Machine Learning

Machine learning specific functions.

janitor.ml.get_features_targets(df: pandas.core.frame.DataFrame, target_column_names: Union[str, List[T], Tuple, Hashable], feature_column_names: Union[str, Iterable[str], Hashable] = None)[source]

Get the features and targets as separate DataFrames/Series.

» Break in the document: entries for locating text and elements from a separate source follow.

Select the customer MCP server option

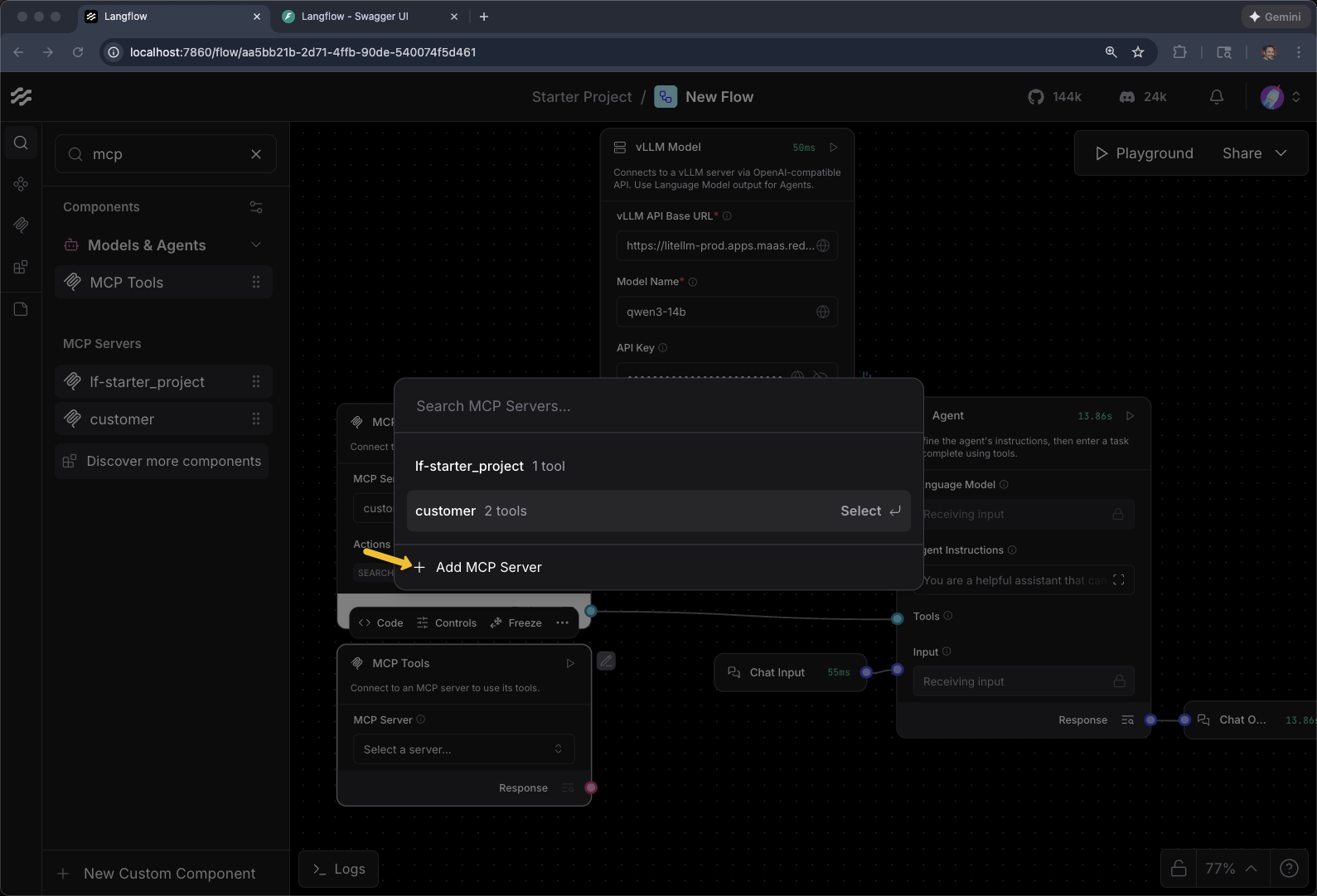[x=658, y=511]
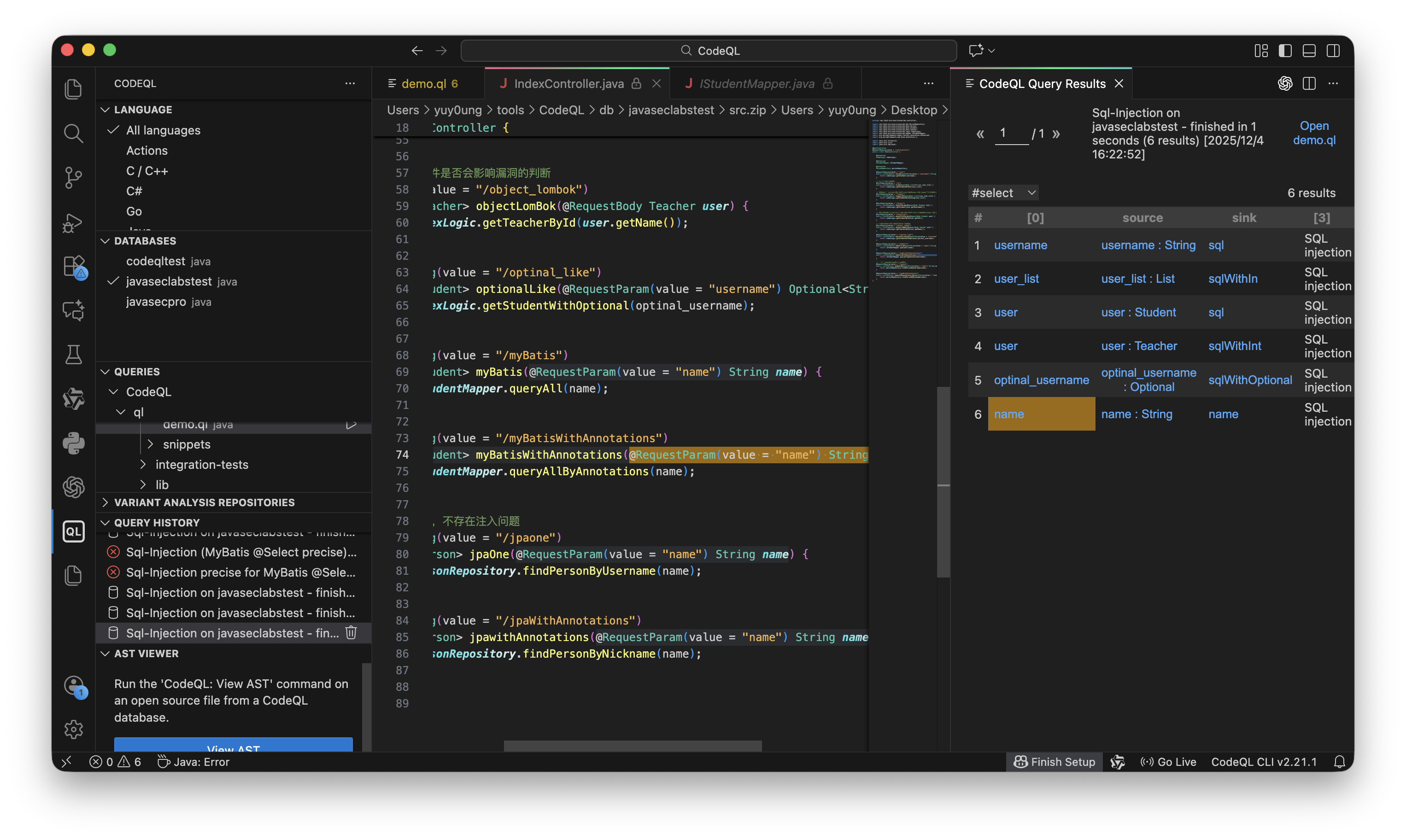Delete the selected query history item
The image size is (1406, 840).
351,633
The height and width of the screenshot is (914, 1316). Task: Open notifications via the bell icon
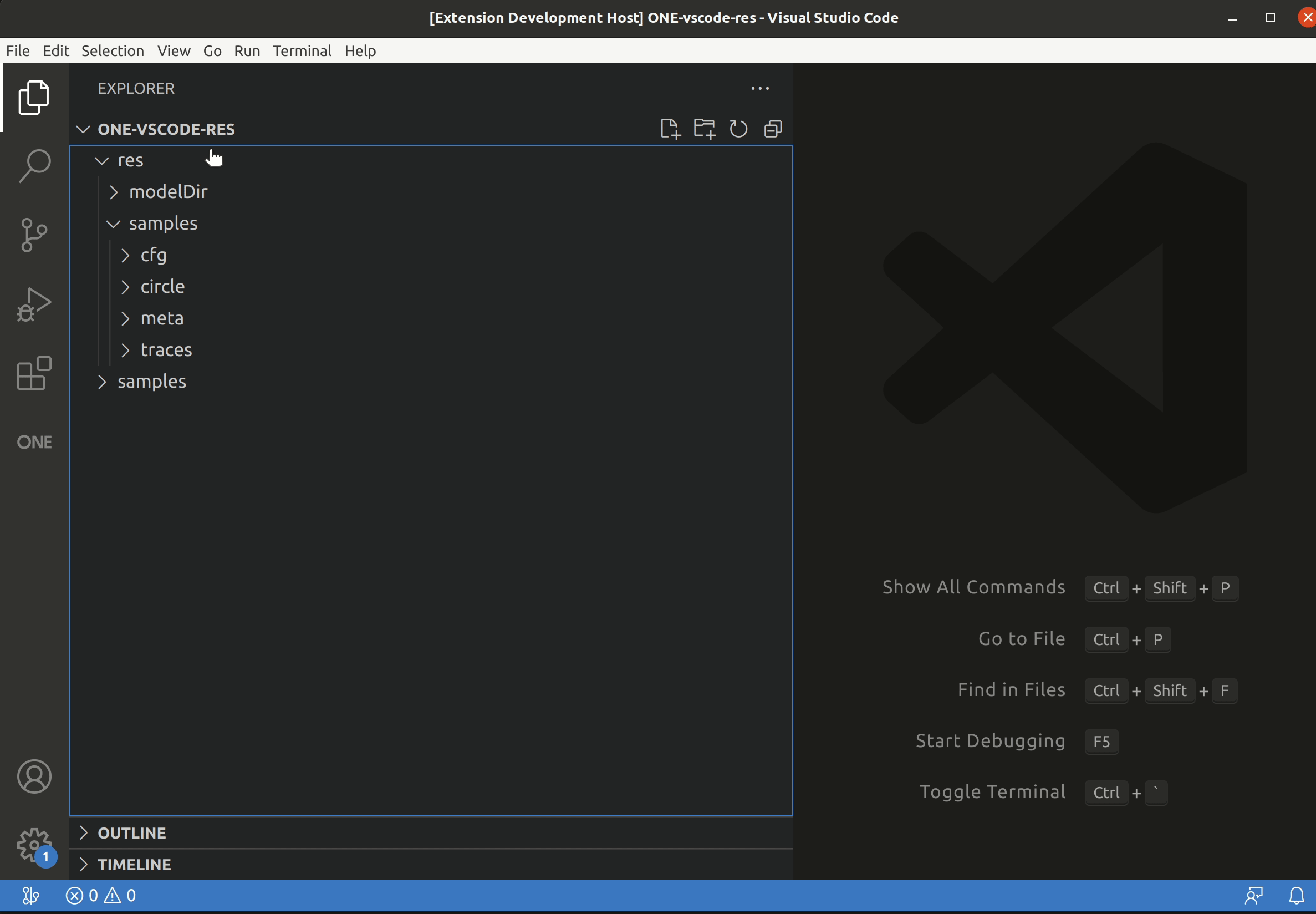click(x=1297, y=895)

This method does not mutate the original DataFrame.

The behaviour is as such:

  • target_column_names is mandatory.
  • If feature_column_names is present, then we will respect the column
    names inside there.
  • If feature_column_names is not passed in, then we will assume that

the rest of the columns are feature columns, and return them.

Functional usage example:

X, y = get_features_targets(df, target_column_names="measurement")

Method chaining example:

import pandas as pd
import janitor.ml
df = pd.DataFrame(...)
target_cols = ['output1', 'output2']
X, y = df.get_features_targets(target_column_names=target_cols)
Parameters:
  • df – The pandas DataFrame object.
  • target_column_names (str/iterable) – Either a column name or an iterable (list or tuple) of column names that are the target(s) to be predicted.
  • feature_column_names (str/iterable) – (optional) The column name or iterable of column names that are the features (a.k.a. predictors) used to predict the targets.
Returns:

(X, Y) the feature matrix (X) and the target matrix (Y). Both are pandas DataFrames.